Go through the listing below. Copy each line that has the string "computer".

- **Source data**
=== Section Start ===
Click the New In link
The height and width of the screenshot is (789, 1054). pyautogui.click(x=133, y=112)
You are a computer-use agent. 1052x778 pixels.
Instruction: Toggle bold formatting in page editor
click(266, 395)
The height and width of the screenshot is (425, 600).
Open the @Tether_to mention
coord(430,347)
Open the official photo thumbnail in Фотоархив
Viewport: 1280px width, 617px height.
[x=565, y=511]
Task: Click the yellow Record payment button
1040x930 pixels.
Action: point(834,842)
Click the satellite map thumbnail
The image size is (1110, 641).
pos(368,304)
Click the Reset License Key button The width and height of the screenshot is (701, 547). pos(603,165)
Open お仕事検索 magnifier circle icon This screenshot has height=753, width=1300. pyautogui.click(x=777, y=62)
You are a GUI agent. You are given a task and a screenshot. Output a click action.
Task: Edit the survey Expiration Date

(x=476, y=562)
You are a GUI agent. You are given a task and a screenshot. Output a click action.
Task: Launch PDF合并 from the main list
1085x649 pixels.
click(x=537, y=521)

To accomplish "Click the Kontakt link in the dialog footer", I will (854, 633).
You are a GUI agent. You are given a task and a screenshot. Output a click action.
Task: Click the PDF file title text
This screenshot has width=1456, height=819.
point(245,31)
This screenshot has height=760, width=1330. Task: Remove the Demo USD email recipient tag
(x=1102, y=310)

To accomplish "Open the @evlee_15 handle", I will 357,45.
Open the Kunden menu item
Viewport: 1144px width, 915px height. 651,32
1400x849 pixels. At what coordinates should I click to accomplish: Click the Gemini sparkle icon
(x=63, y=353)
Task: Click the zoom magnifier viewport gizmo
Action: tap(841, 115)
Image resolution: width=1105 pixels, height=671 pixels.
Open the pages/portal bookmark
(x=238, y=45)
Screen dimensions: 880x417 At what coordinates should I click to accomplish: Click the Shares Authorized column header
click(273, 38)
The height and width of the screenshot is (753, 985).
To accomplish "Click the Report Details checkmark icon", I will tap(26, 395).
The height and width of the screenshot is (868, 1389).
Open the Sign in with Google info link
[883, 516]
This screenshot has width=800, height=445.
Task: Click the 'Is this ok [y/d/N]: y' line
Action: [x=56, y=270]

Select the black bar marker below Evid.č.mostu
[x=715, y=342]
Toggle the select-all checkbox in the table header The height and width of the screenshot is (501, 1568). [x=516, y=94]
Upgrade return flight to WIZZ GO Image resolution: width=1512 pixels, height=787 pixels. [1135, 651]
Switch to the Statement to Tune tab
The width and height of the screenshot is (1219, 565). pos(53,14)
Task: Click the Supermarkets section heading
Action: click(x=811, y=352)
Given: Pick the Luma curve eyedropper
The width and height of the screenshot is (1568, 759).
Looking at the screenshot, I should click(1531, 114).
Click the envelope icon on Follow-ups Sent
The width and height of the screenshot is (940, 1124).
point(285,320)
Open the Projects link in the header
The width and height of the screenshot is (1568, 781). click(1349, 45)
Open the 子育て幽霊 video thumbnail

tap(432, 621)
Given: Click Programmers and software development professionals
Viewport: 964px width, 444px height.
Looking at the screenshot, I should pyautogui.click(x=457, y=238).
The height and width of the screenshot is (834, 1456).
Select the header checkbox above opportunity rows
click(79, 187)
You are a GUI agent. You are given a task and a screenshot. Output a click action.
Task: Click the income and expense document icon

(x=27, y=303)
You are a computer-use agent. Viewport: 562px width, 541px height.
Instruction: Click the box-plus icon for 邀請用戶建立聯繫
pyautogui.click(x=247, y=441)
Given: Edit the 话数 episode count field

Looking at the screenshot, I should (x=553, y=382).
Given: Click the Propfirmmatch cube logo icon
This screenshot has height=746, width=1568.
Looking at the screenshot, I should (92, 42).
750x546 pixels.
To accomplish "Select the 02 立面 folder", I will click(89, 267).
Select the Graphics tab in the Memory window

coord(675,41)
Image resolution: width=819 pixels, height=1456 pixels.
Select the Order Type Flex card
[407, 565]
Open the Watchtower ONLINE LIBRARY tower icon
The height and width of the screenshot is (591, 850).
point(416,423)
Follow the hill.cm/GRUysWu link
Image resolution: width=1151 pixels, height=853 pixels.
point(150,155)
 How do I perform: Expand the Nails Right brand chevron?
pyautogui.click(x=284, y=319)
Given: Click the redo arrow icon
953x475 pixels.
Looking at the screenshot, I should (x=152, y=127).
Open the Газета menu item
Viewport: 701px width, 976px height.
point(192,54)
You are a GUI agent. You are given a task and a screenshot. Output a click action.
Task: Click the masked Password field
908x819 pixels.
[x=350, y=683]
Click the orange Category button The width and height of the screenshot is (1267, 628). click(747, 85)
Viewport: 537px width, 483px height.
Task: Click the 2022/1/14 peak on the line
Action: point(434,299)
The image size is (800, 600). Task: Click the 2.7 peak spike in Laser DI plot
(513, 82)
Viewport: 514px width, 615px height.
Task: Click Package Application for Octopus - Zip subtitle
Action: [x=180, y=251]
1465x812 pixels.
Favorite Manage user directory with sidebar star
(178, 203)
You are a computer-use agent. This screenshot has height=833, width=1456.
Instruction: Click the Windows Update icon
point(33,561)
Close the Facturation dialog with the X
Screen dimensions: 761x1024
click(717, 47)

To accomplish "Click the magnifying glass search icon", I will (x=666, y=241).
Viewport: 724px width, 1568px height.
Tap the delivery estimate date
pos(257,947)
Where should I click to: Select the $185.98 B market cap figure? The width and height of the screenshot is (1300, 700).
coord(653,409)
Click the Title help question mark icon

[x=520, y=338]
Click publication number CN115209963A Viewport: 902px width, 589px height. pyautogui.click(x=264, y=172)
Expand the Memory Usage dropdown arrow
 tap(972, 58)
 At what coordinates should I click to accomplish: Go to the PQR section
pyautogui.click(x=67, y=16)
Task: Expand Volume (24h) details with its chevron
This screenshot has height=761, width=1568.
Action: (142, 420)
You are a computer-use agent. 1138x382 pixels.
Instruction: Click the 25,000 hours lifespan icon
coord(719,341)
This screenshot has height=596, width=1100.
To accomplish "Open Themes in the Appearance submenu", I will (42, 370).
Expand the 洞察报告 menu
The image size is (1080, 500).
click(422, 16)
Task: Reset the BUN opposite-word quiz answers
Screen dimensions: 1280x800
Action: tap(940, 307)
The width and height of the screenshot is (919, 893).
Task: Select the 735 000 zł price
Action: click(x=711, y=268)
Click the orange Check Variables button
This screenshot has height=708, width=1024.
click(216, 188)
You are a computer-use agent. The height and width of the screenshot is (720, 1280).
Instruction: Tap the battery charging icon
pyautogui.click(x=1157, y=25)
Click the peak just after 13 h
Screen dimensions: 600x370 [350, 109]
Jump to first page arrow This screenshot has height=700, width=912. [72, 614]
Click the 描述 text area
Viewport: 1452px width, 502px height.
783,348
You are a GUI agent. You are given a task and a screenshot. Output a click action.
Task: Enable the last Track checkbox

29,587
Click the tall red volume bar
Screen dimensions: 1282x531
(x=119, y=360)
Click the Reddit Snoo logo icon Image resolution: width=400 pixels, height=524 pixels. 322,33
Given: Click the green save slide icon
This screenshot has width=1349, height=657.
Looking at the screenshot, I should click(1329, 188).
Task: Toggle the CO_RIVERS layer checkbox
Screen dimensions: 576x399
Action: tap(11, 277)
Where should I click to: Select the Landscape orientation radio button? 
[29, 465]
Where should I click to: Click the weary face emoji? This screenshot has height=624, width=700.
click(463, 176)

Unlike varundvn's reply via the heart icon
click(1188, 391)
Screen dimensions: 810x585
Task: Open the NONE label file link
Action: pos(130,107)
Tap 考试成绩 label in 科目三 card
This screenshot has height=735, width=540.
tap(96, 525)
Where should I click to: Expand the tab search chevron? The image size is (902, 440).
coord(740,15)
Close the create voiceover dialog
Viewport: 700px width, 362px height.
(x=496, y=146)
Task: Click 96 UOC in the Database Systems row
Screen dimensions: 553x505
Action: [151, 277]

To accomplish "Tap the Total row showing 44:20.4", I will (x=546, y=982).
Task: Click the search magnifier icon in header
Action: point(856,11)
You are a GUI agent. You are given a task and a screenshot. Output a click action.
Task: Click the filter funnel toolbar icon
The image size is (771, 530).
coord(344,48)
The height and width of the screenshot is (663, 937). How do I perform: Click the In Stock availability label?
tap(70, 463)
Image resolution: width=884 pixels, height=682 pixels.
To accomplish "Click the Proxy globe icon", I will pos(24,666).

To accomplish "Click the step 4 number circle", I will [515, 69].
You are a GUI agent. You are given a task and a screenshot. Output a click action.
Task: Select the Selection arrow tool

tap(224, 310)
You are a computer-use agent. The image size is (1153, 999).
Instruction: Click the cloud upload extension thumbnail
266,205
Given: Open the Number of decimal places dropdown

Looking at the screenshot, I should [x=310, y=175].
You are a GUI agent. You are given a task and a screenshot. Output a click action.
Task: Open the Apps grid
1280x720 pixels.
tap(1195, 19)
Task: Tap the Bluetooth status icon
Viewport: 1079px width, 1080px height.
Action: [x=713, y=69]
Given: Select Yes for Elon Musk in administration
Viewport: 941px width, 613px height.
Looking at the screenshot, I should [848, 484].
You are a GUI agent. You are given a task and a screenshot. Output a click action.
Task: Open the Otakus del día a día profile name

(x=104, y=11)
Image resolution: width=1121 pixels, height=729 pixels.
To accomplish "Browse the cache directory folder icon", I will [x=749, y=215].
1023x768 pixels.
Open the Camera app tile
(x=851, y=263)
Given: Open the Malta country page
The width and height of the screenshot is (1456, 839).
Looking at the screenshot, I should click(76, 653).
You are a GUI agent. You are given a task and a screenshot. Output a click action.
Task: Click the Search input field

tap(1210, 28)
=== Section End ===
- **Written answer**
You are a computer-use agent. 1052x778 pixels.
You are a computer-use agent. Viewport: 562px width, 541px height.
You are a computer-use agent. This screenshot has height=833, width=1456.
You are a computer-use agent. 1138x382 pixels.
You are a computer-use agent. The height and width of the screenshot is (720, 1280).
You are a computer-use agent. The image size is (1153, 999).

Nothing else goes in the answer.